Stored data entries:
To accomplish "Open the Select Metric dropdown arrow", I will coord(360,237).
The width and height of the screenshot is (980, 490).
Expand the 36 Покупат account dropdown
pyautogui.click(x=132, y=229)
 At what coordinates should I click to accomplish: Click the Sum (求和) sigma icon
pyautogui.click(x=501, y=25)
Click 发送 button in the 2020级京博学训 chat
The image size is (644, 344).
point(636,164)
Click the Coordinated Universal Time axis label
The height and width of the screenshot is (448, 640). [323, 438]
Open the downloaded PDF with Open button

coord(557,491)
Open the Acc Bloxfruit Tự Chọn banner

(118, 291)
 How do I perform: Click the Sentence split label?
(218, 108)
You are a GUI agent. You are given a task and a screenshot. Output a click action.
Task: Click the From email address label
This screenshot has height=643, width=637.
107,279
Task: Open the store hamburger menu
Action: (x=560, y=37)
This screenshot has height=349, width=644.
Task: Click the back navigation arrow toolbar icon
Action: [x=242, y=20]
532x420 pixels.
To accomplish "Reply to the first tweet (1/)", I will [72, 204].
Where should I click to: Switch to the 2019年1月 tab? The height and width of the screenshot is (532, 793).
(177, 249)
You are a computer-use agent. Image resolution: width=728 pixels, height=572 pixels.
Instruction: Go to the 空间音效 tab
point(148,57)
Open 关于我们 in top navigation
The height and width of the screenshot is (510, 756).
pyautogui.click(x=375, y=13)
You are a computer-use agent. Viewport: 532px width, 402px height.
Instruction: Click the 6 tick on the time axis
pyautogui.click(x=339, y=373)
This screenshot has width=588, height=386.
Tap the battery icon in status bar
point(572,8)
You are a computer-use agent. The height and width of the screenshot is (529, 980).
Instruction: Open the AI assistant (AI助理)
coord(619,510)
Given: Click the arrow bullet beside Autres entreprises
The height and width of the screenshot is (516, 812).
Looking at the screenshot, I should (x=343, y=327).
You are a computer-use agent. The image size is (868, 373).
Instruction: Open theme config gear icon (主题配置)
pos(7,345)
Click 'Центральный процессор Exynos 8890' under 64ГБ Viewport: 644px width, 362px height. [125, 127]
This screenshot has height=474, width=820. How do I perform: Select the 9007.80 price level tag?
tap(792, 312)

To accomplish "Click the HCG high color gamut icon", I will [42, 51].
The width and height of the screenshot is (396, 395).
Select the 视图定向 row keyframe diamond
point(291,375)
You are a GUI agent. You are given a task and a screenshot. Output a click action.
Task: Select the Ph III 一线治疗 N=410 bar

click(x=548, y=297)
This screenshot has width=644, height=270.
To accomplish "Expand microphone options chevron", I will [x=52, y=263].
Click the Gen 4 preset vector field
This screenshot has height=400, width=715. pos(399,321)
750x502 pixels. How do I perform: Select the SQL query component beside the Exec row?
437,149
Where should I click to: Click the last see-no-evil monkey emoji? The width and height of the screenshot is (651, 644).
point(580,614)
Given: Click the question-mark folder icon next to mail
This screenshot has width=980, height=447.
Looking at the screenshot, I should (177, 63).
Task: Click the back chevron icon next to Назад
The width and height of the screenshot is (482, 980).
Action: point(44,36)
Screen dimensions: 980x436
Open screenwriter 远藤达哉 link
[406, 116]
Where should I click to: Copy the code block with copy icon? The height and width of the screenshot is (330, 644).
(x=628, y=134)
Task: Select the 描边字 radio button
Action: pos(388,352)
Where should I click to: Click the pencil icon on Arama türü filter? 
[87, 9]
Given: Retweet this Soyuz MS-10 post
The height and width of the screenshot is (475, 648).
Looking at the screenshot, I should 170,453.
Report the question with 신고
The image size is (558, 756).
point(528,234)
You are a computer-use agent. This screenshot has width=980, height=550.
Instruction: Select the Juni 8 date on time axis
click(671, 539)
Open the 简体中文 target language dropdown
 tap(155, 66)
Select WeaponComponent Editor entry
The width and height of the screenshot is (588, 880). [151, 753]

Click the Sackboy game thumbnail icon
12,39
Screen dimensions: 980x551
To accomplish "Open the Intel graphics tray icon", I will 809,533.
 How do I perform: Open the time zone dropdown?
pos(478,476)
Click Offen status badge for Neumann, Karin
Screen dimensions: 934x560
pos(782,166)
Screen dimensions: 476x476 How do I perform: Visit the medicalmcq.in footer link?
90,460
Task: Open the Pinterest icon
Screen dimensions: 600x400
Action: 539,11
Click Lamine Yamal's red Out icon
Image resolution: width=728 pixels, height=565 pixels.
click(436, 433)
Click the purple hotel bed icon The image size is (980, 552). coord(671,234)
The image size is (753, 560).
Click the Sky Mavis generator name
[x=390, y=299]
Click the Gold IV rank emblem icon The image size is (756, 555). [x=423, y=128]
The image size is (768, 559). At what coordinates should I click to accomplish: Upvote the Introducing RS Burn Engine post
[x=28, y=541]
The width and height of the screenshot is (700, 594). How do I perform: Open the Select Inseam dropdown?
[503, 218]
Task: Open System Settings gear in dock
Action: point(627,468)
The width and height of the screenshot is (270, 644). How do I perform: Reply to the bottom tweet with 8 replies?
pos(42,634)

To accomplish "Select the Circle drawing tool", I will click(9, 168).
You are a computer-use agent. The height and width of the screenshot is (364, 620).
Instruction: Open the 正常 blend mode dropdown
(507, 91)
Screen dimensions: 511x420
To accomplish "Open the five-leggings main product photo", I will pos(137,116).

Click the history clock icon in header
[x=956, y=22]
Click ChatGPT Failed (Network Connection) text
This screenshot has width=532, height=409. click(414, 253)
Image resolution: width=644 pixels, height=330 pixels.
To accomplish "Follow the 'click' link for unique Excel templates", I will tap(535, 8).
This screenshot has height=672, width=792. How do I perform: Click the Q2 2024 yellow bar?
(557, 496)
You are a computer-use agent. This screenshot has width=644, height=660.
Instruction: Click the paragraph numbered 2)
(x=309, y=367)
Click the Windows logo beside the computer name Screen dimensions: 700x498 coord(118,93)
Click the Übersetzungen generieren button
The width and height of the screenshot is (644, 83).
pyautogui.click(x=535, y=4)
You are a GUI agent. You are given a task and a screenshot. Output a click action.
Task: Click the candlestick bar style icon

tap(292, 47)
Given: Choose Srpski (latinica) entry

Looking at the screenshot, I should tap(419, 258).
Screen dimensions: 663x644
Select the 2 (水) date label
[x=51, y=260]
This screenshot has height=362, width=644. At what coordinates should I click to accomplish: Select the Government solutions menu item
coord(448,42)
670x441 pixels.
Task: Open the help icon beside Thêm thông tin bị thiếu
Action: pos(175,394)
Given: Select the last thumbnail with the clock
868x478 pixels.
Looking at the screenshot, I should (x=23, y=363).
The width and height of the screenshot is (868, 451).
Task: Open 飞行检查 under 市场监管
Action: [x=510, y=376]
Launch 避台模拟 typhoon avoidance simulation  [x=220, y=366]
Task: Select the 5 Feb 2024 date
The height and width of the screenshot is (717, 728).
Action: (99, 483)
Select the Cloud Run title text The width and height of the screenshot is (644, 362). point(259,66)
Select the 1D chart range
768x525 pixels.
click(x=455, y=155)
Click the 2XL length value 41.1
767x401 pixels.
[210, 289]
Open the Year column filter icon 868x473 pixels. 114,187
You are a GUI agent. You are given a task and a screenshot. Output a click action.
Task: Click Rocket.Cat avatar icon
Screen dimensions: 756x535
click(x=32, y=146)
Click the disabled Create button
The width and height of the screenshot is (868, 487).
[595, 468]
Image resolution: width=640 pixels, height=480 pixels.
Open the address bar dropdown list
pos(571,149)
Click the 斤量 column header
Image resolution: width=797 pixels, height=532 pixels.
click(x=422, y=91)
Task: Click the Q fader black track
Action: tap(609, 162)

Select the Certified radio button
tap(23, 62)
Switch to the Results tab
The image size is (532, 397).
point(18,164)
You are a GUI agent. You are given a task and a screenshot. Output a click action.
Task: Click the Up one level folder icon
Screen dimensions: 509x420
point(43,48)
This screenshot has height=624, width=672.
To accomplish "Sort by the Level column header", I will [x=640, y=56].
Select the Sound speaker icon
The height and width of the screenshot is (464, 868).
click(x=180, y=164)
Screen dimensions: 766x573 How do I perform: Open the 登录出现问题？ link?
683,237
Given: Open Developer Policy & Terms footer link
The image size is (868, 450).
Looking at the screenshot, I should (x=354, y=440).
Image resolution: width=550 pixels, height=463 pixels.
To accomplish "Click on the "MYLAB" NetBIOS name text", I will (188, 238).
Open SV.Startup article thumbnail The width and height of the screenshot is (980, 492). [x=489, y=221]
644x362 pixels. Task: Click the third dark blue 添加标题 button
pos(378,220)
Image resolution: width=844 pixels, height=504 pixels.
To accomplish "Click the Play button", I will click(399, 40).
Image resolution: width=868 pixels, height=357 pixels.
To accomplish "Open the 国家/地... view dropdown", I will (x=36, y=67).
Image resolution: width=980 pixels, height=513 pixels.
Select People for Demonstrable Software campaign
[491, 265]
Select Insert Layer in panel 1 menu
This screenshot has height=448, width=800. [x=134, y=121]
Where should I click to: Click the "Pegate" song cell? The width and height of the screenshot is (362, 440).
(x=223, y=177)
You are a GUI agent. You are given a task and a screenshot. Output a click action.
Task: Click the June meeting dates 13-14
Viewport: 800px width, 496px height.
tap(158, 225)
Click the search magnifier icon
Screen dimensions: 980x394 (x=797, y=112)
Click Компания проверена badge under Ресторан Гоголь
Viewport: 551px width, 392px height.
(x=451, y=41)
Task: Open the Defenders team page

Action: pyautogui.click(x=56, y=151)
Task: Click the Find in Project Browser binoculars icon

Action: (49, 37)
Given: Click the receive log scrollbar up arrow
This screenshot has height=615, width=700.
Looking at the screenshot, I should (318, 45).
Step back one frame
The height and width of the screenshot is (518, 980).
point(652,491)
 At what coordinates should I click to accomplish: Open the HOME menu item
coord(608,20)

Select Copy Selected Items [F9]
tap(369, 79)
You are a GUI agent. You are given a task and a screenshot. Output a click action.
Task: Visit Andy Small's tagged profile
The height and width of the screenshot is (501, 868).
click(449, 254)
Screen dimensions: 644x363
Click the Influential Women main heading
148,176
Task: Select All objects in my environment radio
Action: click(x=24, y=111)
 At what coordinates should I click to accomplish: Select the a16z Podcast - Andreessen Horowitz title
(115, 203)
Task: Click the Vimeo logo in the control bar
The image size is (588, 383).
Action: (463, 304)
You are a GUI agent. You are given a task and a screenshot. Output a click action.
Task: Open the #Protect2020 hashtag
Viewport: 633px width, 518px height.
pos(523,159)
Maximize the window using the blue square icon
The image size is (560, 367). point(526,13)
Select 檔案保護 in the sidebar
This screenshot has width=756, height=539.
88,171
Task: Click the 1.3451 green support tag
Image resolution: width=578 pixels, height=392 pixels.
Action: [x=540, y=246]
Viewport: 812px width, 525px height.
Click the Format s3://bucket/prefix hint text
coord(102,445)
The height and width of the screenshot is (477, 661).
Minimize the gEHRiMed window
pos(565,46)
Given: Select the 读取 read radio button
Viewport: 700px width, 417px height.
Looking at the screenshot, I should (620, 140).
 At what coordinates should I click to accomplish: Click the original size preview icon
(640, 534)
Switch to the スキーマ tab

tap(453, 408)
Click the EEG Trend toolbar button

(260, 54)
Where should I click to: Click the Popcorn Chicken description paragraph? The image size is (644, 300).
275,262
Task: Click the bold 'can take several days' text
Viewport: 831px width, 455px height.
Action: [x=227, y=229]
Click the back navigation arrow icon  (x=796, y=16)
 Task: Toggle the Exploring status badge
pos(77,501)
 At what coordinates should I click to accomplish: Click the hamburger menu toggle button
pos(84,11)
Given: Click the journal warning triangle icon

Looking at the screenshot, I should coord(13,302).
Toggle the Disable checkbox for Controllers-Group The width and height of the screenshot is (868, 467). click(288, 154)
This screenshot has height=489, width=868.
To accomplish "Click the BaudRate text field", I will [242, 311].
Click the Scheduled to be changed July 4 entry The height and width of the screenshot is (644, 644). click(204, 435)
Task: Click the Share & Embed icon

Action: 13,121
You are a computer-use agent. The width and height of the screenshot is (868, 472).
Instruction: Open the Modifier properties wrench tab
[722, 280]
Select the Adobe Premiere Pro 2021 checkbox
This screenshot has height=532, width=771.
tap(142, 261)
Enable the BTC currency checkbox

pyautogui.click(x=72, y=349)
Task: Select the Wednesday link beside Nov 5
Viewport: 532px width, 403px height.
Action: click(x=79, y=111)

§ **EXERCISE INSTRUCTIONS**
Retype only the stretch of lines above starting at the one with "Launch 避台模拟 typhoon" and stopping at the one with "This screenshot has height=624, width=672.", exactly as written, with both kept.

§ **EXPECTED OUTPUT**
Launch 避台模拟 typhoon avoidance simulation  [x=220, y=366]
Task: Select the 5 Feb 2024 date
The height and width of the screenshot is (717, 728).
Action: (99, 483)
Select the Cloud Run title text The width and height of the screenshot is (644, 362). point(259,66)
Select the 1D chart range
768x525 pixels.
click(x=455, y=155)
Click the 2XL length value 41.1
767x401 pixels.
[210, 289]
Open the Year column filter icon 868x473 pixels. 114,187
You are a GUI agent. You are given a task and a screenshot. Output a click action.
Task: Click Rocket.Cat avatar icon
Screen dimensions: 756x535
click(x=32, y=146)
Click the disabled Create button
The width and height of the screenshot is (868, 487).
[595, 468]
Image resolution: width=640 pixels, height=480 pixels.
Open the address bar dropdown list
pos(571,149)
Click the 斤量 column header
Image resolution: width=797 pixels, height=532 pixels.
click(x=422, y=91)
Task: Click the Q fader black track
Action: tap(609, 162)

Select the Certified radio button
tap(23, 62)
Switch to the Results tab
The image size is (532, 397).
point(18,164)
You are a GUI agent. You are given a task and a screenshot. Output a click action.
Task: Click the Up one level folder icon
Screen dimensions: 509x420
point(43,48)
This screenshot has height=624, width=672.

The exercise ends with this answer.